UPDATED at 2:30 p.m. Tuesday with more details about the victim.
ST. CHARLES — A construction foreman died Tuesday after he and his construction machinery fell about 75 feet from the Blanchette Memorial Bridge onto a sand embankment below.
Police identified the victim as Alan Jackson, 59, of Pevely. Jackson’s family said he was planning to retire this year after nearly 30 years in construction and wanted to travel in a camper with his wife.
Shaunda White, a spokeswoman for the Missouri Department of Transportation, said Jackson worked for KCI Construction Co. in St. Louis. The company was awarded a $33 million contract in January for the Blanchette Bridge rehab project on Interstate 70.
A spokesman for KCI could not be reached for comment.
Jackson was found unconscious inside the machinery about 8 a.m. Tuesday and rescuers performed CPR, said Cpl. Dallas Thompson of the Missouri Highway Patrol. Jackson later was pronounced dead at a hospital, Thompson said.“He was in this piece of equipment and removing construction decking from underneath the bridge, and the weight shifted and the equipment fell off the bridge,” Thompson said.
He wasn’t clear what kind of machinery Jackson was in but aerial footage appeared to show that it was a mobile lift used to elevate workers or material.
Traffic on eastbound I-70 was backed up as police arrived on the scene. Thompson said there was not an auto accident on the bridge that caused the construction equipment to fall, as was initially believed. At first, rescuers asked for boats to search the Missouri River as the first reports were that someone had fallen into the river.
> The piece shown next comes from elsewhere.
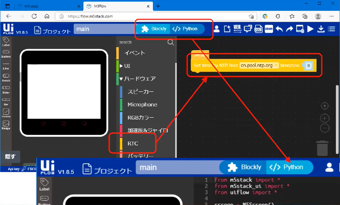Select the RTC block category

(133, 143)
Thompson said investigators with the city of St. Charles and St. Louis County were investigating the incident.
Jackson’s oldest son, James Jackson, said his father had three adult children and four grandchildren. He was a lifelong resident of Pevely and a Marine, serving as a crew chief on a Huey helicopter.
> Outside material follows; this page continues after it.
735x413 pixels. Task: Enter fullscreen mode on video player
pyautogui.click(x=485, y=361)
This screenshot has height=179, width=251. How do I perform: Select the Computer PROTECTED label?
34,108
“He was supposed to retire this year,” Jackson said of his father. “He had worked right for around 30 years. (He) and my mom was planning to take their camper and travel the United States seeing different sights.”
Crews have been hired to replace expansion joints, repair parts of the bridge, seal the bridge deck and paint the eastbound part of the bridge. The span carries on average about 150,000 vehicles daily, according to MoDOT — more than any of the other St. Louis-area bridges that cross the Missouri River.